Recently, I had the privilege to sit down with Bluford Putnam, Managing Director and Chief Economist, of our partner, CME Group, to discuss how the Fed under Yellen will be different from Bernanke’s Fed.

Although Yellen is also a strong advocate for the traditional Fed culture, which balances inflation and employment goals, she is likely to move to a more “hawkish” position if inflation pressures were to rise unexpectedly, at least from her point of view. Given her specialty in the labor markets, she is likely to focus in much greater detail in all areas of the labor markets, not just headline unemployment but also duration of unemployment, turnover of jobs and part-time employment. She wants to see who got fired versus who left their job voluntarily since a voluntary move may reflect confidence to secure another job, possibly indicating greater market confidence.  By evaluating the numbers in greater depth than the prior Fed, Yellen will use her insight into the labor markets as the starting point to forecast inflation.  While she doesn’t want inflation more than anyone else, her way may be different of finding the indication.

Another key difference in the New Fed is the addition of the new Vice-Chair, Stanley Fischer.
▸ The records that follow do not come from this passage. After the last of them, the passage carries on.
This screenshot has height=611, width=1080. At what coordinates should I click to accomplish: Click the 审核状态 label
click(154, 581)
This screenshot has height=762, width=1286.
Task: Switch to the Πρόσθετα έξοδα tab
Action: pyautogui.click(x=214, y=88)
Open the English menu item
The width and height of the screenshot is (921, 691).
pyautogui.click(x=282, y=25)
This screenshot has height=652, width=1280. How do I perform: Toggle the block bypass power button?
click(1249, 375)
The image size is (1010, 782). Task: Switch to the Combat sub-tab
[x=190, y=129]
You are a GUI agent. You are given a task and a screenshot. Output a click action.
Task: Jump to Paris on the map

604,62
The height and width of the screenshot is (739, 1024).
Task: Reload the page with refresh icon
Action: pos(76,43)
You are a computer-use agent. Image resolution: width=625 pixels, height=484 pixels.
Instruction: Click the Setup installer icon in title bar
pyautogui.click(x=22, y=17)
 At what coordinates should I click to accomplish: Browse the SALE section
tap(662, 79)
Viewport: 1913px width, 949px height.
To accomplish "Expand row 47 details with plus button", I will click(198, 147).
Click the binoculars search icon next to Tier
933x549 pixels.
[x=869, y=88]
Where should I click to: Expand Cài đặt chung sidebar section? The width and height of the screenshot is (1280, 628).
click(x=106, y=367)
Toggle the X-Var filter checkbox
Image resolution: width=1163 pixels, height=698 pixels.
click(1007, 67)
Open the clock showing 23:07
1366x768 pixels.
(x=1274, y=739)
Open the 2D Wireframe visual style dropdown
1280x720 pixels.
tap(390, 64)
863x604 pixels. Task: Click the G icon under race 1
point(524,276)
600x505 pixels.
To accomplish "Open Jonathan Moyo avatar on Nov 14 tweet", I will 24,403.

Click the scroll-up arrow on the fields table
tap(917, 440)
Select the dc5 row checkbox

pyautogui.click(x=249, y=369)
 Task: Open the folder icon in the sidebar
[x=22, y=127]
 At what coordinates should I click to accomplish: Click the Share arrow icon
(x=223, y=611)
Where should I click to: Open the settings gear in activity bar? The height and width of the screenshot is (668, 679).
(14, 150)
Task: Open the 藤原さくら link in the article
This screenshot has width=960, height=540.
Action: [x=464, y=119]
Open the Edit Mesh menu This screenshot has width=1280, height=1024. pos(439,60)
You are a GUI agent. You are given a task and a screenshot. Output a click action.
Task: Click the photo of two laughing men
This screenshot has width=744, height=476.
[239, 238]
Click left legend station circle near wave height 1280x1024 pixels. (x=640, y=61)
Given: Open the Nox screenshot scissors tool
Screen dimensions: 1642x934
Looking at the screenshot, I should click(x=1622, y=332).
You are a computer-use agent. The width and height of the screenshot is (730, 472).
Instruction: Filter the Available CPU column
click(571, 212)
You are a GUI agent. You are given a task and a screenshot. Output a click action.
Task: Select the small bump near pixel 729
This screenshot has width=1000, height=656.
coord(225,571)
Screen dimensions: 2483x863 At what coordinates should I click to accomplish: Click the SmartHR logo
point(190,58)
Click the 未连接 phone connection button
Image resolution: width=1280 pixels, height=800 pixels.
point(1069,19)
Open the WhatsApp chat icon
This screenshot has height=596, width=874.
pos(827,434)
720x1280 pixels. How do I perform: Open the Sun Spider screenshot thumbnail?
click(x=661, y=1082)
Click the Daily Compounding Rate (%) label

He is the former head of the Israeli Central Bank, a former MIT Professor (Bernanke studied under Fischer), and brings an international view that has been missing at the Fed since Robert Heller retired from the board 20 years ago.  The policy implications for the US dollar and other currencies and central banks may get some much needed attention that has been absent for decades.

When Bernanke adopted QE, he made the asset size of the Fed’s balance sheet huge so its importance to the economy and to politicians has increased dramatically.  Possibly as a result of that, the second confirmation vote in the Senate (2010) had more dissents than any previous vote.  That trend followed through to Yellen.  According to Putnam, The Fed Chair is going to be a very divisive appointment in Jan-2018 when Yellen terms is up.  On the way, as members of the Board of Governors leave their posts, each new appointment may face greater political scrutiny and polarization in the US Senate.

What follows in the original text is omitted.